I saw my oncologist almost a week ago. She was surprised I was still so immobile and said she’d hoped I would be much improved by that point. Me too.
There are lots of things I like about her, for one she hears what you say and she acts on it. Based on what I told her she thinks I might have an abscess / cyst near the paraaortic lymph nodes that were recently irradiated. There was a lot going on and I cannot remember if she said abscess or cyst and, in any case, I don’t know if they’re different or one and the same thing.
Two of my long term meds can give me hot sweaty flushes (the hormone therapy ones, Bicalutamide and Zoladex) but the pattern of sweats I described to her made her think I might have an abscess / cyst. She could do a scan to check but it’ll be a further month before the swelling inside, caused by the recent radiotherapy, goes down enough for the scan to give an accurate image.
For now I’m to take my temperature every time I have a hot sweaty flush and, if it goes up to 38°c, I have to let her know. If I don’t have a temperature spike I’ll be seeing her again in 3 weeks from now.
Between now and then I’m to slowly wean myself off the Amitryptiline that I was prescribed for neuropathic pain but, instead, I’ve started on two others. One is Dexamethasone, a steroid, which she said should kick in within 48 hours of first taking them and they should liven me up and increase my appetite. Well, they’ve livened me up in that when I feel like I really need to sleep I can’t, but not much effect yet on the appetite.
The second new med I’ve started is Citalopram. It’s an antidepressant. Remarkably, in spite of everything, I don’t actually feel depressed and I told the oncologist so. She explained I might not feel it but after 5 years of everything I’ve had happen there’s likely to be a chemical imbalance in my brain that could be having a detrimental effect whether I’m aware of it or not. The Citalopram should help to correct that.
I had a long appointment with my oncologist, that’s another thing I like about her – when she knows there’s a lot going on and I need to talk she gives me the time. That makes so much difference. At this point I want to emphasise that there are lots of ifs and buts and maybes when you have cancer. Definites are a scarce commodity, especially so at the point I’m at. The reason I want to emphasise that is because of other things we discussed that I wasn’t sure whether to mention because they may or may not happen and it’s all taken me this long to get my head round it enough to write it down, but one of the reasons I write this blog is to “tell it how it is” and another is to dispel the myth that prostate cancer is “the one to get”, so I can hardly leave this part out, so here goes.
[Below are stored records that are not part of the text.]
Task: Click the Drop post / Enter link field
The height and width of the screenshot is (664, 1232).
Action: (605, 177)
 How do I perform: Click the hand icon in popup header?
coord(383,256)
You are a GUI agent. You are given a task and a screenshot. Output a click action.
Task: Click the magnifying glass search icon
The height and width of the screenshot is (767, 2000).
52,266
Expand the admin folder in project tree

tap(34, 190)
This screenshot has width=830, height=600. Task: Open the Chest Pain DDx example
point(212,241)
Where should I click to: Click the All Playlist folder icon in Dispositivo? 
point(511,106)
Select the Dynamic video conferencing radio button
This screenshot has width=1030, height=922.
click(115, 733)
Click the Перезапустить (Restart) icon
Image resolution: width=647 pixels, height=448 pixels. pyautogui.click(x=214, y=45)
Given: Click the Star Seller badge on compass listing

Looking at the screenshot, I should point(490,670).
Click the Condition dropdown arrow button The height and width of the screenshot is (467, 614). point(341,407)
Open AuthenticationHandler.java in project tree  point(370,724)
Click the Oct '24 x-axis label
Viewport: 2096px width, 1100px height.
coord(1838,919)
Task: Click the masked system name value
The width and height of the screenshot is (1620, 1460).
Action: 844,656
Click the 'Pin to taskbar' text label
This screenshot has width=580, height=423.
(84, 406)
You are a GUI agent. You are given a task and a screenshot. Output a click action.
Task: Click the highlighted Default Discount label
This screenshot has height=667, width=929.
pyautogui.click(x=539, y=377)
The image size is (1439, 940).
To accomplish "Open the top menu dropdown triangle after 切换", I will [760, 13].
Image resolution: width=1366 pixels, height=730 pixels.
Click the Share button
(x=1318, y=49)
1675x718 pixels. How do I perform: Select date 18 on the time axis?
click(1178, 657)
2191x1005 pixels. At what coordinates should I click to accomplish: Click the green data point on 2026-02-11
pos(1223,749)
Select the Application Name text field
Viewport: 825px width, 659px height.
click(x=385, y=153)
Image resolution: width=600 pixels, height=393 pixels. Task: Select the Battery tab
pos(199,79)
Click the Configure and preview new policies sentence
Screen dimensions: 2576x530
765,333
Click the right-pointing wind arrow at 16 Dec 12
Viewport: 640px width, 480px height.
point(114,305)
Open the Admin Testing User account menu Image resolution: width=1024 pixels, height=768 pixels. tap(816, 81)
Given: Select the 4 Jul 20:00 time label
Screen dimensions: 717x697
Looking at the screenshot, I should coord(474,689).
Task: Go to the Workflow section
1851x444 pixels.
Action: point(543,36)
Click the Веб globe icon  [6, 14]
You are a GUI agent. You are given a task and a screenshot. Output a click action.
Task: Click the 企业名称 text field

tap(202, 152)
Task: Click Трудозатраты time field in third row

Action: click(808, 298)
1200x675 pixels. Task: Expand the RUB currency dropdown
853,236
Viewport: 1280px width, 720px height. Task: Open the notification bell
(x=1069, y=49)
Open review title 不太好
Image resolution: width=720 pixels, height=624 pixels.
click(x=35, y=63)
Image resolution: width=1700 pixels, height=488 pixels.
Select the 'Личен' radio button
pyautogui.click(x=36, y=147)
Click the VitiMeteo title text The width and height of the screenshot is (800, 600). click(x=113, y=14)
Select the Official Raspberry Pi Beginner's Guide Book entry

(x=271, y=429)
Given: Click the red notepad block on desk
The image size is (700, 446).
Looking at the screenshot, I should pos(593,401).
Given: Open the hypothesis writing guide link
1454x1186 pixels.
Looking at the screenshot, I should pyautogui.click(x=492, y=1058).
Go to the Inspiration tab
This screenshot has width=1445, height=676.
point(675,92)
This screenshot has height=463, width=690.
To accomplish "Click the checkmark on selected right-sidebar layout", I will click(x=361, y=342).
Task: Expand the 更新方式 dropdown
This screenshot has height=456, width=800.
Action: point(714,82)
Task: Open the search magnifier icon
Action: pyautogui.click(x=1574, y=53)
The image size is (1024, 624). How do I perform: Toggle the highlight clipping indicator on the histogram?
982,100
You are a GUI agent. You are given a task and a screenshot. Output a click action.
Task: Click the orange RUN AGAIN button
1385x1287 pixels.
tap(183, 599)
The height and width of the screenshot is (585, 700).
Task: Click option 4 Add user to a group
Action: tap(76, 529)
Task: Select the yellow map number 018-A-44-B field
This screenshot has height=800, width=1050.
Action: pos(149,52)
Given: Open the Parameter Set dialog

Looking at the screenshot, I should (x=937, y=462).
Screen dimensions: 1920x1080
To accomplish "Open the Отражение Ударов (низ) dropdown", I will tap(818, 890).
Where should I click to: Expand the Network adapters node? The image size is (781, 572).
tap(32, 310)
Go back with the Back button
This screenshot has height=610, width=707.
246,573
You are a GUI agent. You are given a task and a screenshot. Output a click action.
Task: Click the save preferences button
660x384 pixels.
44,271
My oncologist again said that my cancer was behaving very aggressively despite my “stats”, especially my Gleason score which is 4+3, that say my cancer should not be as aggressive as it is. When she next sees me, or soon after, she might start me on a drug called Abiraterone, which is a type of hormone therapy for advanced metastatic prostate cancer that has stopped responding to other types of hormone therapy. It’s not a cure, but it can help keep my cancer under control and could help me live longer. Even if it doesn’t keep me alive longer it might help relieve the pain and tiredness I’m feeling.
There’s no saying it will work nor how long it will work for. One certainty is that it won’t work forever because the bloody cancer learns to adapt. That’s one of the reasons for holding off starting because the sooner I start it the sooner it stops working.
My partner comes to every appointment with me and my oncologist fully involves him, that’s another thing I like about her. I’d warned him I was going to ask the “what’s my prognosis now?” question so he could make a swift exit if he wanted and thankfully he stayed. I knew he would but I wanted to warn him this time.
I also like my oncologist’s truthfulness – she knows I want the real answers not the comforting ones, and she told me that if I have a good response to the Abiraterone then I could have a few years, not lots, but a few. However, if I don’t have a good response then it could be as little as 1 year from now. Like I said, there are no definites!
Maybe if that had been a definite I’d have processed it sooner, but it’s still dangling there in mid-air waiting to be fully taken in. We’re still both a bit numb but writing this is helping me make sense of things and to put them in some kind of perspective.
Too many people still think prostate cancer isn’t so bad, but unless you’ve been checked out at least once a year from age 45 onwards (even earlier for black guys) you could end up in the same position as me and, take my word for it, prostate cancer is a nasty bastard best found and treated early on. Getting an annual blood test won’t stop you from getting it but it could make the difference between early cure or early dying.